Oncosphere-formation assays
Ultra-low attachment 6-well plates were used to seed 5×103 GSCs cells/mL in modified DMEM medium, as defined in the cell culture section, without serum supplementation. The Medium of cells were changed every 72-96 hrs. GSCs were dissociated into single cells and grew in 24 well plates at a density of 200 cells/well. After 14 days of growth, the numbers and diameters were calculated.
Flow cytometry
Cell apoptosis was determined by the Annexin V-FITC apoptosis detection kit (Vazyme
Nanjing, China) following the manufacturer’s protocol. sh-RP5 cells and negative control cells were washed with PBS and then resuspended in staining buffer. The Annexin V-FITC and Propidium Iodide (PI) fluorescence levels were measured by flowcytometry (FCM).
Immunostaining
Four percent paraformaldehyde (PFA) was used to fix U87 and U251 sh-RP5 and NC cells at 4°C for 12hrs. Fixed cells were permebilized in PBS with 0.3% Triton X-100 at room temperature for 20min. 10% normal goat serum (NGS) in PBS with 0.3% Triton X-100 was used to block permeabilized cells for 2hrs at room temperature. The blocked cells were placed in primary antibodies diluted in PBS with 10% NGS and 0.3 triton X-100for 12hrs at 4°C. Then, cells were washed and incubated with secondary antibodies for 2hrs at room temperature. Mounting solution (Prolong ® Gold antifade reagent with DAPI) were used to mount the cells. Then, the slides were examined by using Fluoview (FV3000, Olympus) confocal microscope.
Western blotting
RIPA lysis buffer containing Protease inhibitor was used for protein extraction. The BCA kit was used to measure the protein concentration of samples.
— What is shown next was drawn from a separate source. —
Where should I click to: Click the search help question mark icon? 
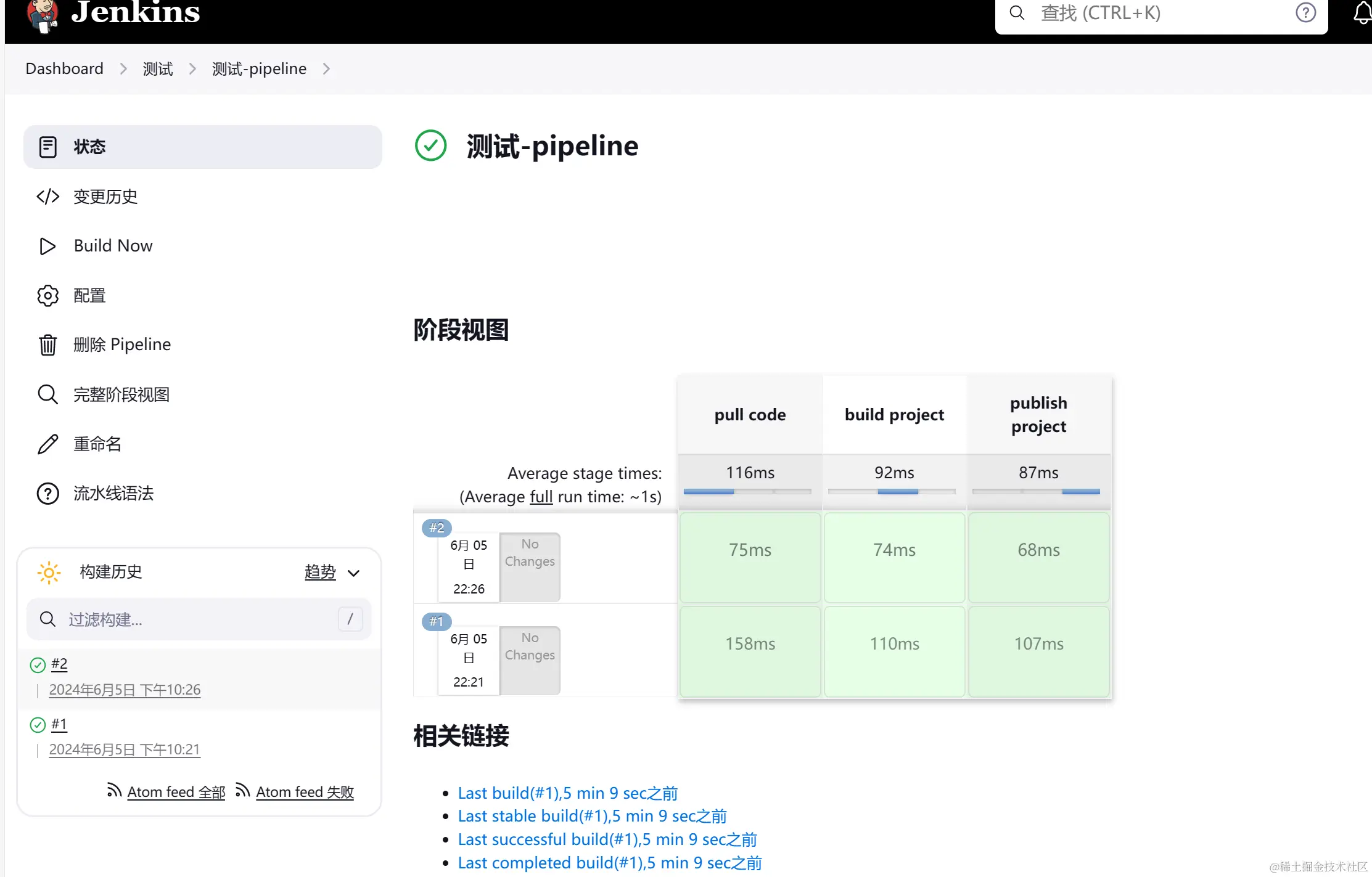[x=1305, y=13]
As per the previously reported method, western blotting experiments were analyzed [22]. Protein expression were detected by using the following antibodies: EpCAM (Abcam), CD44, SOX2, Nanog, N-cadherin E-cadherin, β-catenin, phospho-β-cateninSer33/37/Thr41, Non-phospho (Active) β-catenin Ser33/37/Thr41 (Active-β-- catenin) (Cell Signaling), c-Myc, CHOP (Proteintech), and Caspase-4 (Santa Cruz). Antibodies were diluted according to specification. The Chemiluminescence method was used for the examination of protein expression
Tumor mice model
The xenograft tumor mice model was generated by subcutaneously injected sh-RP5 (U87) and NC glioma cells. The sh-RP5 stable and NC (5×106) in 200µL media without serum were implanted into the lateral thoracic region of BALB/c athymic nude mice (female, aged three-four weeks and 18-20g weight) supplied by the KeyGENBioTECH corp., Ltd. Tumor volume was observed by measuring length and width every week. The tumor volume was calculated using the formula: volume = (length × width2)/2.
Statistical analysis
GraphPad Prism 5.0 (GraphPad Software Inc.) was used for statistical analysis. Data were expressed as the mean ± standard deviation (SD). P-values less than 0.05 were considered statistically significant.